Newhaven HSBC

Last time that I visited Newhaven, it was to see Westminster House – the former home of NatWest Bank on the High Street. This time, I came for a tour of the old HSBC a few doors up.

When HSBC closed in September last year, it did so as the only bank in Newhaven. Unmanned counters, with a thank you note from staff, greet those entering today. Behind the front wall, bolts rise from the floor where cash machines stood. The thick steel door of the vault downstairs is now open with its elaborate workings exposed. The safe within claims to be “FIRE & THIEF RESISTANT”. But it sadly wasn’t resistant to the harsh realities of the modern town centre.

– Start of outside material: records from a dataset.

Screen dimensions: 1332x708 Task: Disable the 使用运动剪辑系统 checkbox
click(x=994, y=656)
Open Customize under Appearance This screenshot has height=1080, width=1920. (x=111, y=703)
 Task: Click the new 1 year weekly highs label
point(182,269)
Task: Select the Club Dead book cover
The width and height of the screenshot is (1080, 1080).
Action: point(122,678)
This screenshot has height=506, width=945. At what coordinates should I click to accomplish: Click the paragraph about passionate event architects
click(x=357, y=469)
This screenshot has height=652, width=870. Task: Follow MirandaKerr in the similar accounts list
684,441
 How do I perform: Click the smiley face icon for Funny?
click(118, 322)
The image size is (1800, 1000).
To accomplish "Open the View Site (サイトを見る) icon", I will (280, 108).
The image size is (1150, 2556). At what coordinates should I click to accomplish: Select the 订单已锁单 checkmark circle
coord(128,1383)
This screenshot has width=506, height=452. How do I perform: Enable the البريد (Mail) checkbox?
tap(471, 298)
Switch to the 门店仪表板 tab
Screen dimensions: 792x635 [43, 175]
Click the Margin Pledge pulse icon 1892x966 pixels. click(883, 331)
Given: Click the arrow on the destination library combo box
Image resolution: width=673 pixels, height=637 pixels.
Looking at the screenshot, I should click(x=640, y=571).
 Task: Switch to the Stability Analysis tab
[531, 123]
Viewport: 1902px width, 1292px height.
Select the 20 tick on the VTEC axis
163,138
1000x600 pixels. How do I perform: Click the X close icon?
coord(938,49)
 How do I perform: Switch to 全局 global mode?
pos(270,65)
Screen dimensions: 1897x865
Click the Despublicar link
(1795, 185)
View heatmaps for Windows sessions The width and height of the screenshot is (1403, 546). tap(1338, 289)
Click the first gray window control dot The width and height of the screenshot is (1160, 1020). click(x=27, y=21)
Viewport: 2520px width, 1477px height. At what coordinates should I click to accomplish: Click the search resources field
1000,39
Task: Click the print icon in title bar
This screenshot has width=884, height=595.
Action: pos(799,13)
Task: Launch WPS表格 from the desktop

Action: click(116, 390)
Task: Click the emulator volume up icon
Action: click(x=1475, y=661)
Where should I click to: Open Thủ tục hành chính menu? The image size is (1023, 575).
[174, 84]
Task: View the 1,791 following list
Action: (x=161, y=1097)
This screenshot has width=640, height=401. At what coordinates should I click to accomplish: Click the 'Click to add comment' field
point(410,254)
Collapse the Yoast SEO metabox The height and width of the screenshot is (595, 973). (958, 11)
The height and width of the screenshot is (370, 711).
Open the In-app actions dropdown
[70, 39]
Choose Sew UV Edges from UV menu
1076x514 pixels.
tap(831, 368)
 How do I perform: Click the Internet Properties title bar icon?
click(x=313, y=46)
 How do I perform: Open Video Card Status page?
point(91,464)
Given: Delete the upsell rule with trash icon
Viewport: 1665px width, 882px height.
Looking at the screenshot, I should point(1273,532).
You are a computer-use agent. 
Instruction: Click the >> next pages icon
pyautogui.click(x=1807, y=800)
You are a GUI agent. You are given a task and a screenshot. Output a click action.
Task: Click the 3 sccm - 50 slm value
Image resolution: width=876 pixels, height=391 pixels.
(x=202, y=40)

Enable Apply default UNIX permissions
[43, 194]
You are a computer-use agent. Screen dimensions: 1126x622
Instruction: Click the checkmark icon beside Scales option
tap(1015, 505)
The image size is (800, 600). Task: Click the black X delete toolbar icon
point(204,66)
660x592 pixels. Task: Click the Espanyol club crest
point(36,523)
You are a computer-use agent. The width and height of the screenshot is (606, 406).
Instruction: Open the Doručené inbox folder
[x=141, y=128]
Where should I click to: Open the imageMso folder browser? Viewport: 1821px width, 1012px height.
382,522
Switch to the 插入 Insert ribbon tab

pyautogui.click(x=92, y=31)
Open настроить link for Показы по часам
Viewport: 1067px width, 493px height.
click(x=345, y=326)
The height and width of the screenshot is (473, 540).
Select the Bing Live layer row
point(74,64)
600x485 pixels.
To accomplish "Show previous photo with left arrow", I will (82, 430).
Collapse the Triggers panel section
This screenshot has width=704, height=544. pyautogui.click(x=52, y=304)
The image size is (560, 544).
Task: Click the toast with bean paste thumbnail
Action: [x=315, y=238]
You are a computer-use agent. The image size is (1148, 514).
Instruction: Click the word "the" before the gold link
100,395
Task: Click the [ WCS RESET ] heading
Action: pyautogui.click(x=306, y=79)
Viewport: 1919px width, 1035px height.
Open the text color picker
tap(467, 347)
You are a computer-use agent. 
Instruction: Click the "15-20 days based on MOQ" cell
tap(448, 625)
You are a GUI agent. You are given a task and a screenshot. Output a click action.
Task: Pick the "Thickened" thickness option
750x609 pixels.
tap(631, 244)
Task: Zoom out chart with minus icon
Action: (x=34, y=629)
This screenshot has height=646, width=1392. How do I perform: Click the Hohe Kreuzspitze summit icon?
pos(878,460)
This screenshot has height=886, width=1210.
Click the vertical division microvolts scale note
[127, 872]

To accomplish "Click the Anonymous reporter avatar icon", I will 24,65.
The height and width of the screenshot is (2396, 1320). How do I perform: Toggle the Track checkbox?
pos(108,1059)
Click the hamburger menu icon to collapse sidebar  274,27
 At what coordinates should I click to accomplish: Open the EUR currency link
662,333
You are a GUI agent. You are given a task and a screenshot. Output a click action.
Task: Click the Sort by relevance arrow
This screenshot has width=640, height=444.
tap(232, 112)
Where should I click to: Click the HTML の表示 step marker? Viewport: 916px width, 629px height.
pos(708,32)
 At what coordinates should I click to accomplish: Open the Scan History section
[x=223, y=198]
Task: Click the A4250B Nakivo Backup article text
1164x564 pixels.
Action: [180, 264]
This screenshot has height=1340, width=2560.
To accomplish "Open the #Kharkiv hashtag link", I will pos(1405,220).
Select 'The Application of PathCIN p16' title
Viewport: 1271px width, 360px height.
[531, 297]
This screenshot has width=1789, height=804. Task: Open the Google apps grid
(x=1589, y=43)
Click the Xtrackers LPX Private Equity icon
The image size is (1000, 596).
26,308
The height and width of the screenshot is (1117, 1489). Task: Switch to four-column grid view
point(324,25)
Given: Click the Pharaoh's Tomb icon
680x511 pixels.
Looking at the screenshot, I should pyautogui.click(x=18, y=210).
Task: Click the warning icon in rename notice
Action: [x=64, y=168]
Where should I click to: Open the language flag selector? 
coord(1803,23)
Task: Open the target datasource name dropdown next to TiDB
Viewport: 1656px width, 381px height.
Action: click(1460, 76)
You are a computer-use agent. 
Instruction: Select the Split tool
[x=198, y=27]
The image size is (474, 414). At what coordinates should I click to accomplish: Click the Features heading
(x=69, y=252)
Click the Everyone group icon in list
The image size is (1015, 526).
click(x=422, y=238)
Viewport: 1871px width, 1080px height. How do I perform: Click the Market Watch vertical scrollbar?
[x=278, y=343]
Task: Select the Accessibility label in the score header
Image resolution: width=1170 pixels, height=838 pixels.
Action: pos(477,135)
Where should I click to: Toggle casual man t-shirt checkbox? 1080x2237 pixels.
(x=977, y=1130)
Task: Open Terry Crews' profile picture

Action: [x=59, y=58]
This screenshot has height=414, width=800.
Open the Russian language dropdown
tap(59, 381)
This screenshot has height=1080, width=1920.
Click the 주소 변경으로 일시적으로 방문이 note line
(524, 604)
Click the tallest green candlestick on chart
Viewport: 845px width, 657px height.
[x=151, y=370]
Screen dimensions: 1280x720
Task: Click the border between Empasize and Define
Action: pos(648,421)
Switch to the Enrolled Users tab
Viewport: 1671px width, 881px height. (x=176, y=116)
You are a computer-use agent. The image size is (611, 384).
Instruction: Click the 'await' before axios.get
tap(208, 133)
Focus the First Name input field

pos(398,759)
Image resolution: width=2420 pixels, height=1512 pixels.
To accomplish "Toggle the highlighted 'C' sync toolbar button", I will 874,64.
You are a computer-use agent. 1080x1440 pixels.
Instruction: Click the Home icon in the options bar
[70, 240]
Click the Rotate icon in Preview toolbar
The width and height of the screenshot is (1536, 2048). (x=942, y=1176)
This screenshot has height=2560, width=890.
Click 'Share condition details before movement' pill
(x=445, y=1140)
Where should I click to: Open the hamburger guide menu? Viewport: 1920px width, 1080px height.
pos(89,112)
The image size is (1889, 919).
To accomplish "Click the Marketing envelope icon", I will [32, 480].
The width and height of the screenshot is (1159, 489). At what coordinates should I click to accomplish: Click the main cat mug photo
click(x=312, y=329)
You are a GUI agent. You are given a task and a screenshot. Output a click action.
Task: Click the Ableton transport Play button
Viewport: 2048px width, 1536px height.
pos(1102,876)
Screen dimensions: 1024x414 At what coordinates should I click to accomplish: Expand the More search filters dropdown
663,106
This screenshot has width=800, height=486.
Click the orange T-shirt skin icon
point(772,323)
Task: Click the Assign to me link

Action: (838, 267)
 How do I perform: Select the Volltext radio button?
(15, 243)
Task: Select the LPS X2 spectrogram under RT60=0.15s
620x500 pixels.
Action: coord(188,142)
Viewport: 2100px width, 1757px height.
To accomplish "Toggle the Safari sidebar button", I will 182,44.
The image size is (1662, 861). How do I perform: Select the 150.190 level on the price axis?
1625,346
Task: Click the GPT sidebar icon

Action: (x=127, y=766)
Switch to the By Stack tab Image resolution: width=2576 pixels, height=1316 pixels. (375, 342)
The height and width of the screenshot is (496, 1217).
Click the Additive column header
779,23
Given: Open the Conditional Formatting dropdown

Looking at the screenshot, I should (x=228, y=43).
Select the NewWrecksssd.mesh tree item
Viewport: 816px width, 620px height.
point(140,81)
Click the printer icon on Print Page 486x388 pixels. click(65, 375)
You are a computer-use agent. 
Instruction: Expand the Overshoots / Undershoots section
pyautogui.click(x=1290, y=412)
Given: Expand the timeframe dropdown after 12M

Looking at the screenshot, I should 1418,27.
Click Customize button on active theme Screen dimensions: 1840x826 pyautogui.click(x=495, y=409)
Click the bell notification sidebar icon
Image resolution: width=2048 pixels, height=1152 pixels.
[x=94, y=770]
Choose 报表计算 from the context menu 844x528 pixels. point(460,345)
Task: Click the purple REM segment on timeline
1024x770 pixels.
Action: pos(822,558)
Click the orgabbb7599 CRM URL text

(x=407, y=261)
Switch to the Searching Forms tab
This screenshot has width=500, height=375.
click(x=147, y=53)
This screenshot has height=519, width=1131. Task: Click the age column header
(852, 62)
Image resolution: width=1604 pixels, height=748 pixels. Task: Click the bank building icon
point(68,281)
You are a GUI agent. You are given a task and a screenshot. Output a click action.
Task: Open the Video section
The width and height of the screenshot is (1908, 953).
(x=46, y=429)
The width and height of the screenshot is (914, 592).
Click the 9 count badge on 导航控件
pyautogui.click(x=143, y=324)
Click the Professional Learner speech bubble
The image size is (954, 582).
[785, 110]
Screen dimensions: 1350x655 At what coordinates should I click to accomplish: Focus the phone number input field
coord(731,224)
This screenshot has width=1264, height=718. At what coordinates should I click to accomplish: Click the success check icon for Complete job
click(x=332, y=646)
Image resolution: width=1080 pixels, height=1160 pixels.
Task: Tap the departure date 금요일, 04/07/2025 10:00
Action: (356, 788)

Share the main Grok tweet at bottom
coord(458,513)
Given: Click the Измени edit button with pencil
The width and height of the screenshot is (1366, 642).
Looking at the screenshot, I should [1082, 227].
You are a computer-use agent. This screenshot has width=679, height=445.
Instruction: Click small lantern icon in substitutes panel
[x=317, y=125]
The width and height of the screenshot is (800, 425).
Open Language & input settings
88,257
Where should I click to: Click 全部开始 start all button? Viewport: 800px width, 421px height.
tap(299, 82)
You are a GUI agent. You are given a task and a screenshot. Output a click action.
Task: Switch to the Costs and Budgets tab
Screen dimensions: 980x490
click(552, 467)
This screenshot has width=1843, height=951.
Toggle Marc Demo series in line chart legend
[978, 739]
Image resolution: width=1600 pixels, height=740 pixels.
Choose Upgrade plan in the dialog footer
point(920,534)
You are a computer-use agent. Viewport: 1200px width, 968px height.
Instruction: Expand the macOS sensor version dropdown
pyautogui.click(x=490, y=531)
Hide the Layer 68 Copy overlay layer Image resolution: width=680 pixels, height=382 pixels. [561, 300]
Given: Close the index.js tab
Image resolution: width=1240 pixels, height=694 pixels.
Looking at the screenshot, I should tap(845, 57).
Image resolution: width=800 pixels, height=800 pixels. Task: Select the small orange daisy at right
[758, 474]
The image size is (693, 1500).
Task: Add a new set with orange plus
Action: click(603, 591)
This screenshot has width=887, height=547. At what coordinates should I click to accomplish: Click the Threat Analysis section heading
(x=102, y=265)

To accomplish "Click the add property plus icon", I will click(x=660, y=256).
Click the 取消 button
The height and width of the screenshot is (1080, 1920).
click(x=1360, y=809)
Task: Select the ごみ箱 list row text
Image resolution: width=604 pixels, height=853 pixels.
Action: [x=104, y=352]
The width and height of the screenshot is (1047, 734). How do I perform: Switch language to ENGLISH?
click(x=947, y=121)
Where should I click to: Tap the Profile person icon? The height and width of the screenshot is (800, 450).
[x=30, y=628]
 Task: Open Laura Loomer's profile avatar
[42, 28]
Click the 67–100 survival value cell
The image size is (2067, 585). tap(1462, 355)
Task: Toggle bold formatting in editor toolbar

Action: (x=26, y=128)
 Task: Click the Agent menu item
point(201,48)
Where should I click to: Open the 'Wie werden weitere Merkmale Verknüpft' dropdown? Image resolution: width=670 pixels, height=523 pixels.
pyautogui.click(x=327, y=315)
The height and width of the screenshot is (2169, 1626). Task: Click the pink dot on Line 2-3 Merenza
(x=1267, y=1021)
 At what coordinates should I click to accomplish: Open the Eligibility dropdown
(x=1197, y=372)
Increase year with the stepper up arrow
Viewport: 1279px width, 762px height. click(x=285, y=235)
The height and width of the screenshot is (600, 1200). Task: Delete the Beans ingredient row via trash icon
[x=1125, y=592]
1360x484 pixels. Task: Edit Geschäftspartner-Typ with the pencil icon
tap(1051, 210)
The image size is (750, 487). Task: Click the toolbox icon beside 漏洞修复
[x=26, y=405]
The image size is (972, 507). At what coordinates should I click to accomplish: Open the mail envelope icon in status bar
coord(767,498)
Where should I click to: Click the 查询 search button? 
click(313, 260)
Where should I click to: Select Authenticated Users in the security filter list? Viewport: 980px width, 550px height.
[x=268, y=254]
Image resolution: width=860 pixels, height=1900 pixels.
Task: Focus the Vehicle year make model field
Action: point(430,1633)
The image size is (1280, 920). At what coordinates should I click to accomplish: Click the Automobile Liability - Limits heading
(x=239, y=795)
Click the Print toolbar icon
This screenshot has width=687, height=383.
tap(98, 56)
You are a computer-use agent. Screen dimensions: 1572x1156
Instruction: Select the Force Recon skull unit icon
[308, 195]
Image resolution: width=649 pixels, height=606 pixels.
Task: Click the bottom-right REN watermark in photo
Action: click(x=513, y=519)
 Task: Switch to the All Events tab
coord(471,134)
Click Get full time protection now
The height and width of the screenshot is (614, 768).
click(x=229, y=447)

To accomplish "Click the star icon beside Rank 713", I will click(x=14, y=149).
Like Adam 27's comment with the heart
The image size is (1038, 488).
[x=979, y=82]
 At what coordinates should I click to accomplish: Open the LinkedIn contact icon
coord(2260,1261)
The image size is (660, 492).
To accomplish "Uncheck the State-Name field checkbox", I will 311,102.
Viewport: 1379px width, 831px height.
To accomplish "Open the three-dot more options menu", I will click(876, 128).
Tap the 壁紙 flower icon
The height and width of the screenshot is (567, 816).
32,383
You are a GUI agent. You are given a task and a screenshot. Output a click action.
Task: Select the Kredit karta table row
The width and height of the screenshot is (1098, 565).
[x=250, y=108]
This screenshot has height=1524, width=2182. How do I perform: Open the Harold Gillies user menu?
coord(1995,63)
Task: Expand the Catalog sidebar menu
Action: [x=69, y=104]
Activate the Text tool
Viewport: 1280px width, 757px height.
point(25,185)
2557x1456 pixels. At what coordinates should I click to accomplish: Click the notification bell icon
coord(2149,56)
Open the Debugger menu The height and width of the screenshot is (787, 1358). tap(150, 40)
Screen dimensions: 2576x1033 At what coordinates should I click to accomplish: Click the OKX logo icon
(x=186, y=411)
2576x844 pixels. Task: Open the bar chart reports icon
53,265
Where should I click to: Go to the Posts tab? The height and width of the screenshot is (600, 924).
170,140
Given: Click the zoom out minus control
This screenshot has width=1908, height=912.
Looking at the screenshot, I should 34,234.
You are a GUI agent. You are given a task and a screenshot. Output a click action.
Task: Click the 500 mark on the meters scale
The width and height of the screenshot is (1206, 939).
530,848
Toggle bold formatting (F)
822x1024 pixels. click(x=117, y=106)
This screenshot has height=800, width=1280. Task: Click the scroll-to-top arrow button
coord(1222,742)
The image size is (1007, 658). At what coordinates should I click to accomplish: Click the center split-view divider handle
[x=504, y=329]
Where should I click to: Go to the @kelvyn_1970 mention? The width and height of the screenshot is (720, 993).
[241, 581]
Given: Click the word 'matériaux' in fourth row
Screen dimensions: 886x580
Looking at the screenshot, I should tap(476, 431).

The building was bought by Mike Stimpson, one of the county’s most successful property investors, for just £155,000 two and a half years ago. The seller wasn’t the bank as one might expect but, instead, the family of the building’s original developer. HSBC (well, Midland Bank, as the lease still says) never actually owned the building.

The double-fronted four-storey property consists of commercial premises at ground and basement levels with two floors of residential above (one two-storey maisonette on each side). Each maisonette will become two one-bedroom flats.

It amazes me how often the upstairs of town centre properties are forgotten. In this case, the maisonettes haven’t been occupied for decades. The building, which I suspect is late-Victorian, underwent a 1930s refurbishment and, perhaps, another in the 1960s. Indeed, one Victorian marble fireplace has inlaid 1930s tiles with what I presume to be a 1960s electric fire in front.

Little has changed here since flares were en vogue and green, blue and pink walls de rigueur. With French investment in the port promised, the future of Newhaven will not be dull.